* [Extracted entries]:
________________________________________

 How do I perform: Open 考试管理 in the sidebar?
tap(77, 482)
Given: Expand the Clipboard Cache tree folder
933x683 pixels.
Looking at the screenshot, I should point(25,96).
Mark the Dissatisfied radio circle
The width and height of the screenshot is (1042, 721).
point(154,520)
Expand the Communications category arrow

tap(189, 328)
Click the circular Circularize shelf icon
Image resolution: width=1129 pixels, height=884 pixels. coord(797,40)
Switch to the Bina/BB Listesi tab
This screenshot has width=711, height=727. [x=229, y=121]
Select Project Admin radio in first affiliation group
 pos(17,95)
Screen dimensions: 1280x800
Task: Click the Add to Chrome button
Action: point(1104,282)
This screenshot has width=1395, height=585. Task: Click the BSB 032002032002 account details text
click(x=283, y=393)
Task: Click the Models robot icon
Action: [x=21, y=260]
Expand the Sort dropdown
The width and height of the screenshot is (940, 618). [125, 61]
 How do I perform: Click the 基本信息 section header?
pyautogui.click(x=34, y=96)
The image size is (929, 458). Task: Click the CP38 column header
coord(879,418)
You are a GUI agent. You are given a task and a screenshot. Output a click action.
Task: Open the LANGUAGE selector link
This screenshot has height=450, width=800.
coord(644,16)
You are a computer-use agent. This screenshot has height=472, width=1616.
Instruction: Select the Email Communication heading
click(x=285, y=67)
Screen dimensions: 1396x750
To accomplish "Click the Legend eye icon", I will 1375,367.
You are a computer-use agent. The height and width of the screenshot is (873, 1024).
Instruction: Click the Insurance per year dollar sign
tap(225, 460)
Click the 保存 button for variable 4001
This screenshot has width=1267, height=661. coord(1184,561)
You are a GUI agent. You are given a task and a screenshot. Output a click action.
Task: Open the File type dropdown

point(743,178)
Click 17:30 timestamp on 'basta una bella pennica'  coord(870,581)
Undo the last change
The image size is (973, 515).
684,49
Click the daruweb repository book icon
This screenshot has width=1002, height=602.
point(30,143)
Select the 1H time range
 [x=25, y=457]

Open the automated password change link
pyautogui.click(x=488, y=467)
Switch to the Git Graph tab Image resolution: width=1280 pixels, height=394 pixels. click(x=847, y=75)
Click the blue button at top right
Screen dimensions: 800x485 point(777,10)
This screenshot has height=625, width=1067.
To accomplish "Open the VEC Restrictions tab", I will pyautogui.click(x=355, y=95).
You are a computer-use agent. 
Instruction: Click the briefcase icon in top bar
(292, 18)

________________________________________

* [Exercise prompt]:
All lines above between those holding "This screenshot has width=1395, height=585." and "You are a computer-use agent. The", inclusive, must be set down unchanged, and no other line may be included.

* [Task output]:
This screenshot has width=1395, height=585. Task: Click the BSB 032002032002 account details text
click(x=283, y=393)
Task: Click the Models robot icon
Action: [x=21, y=260]
Expand the Sort dropdown
The width and height of the screenshot is (940, 618). [125, 61]
 How do I perform: Click the 基本信息 section header?
pyautogui.click(x=34, y=96)
The image size is (929, 458). Task: Click the CP38 column header
coord(879,418)
You are a GUI agent. You are given a task and a screenshot. Output a click action.
Task: Open the LANGUAGE selector link
This screenshot has height=450, width=800.
coord(644,16)
You are a computer-use agent. This screenshot has height=472, width=1616.
Instruction: Select the Email Communication heading
click(x=285, y=67)
Screen dimensions: 1396x750
To accomplish "Click the Legend eye icon", I will 1375,367.
You are a computer-use agent. The height and width of the screenshot is (873, 1024).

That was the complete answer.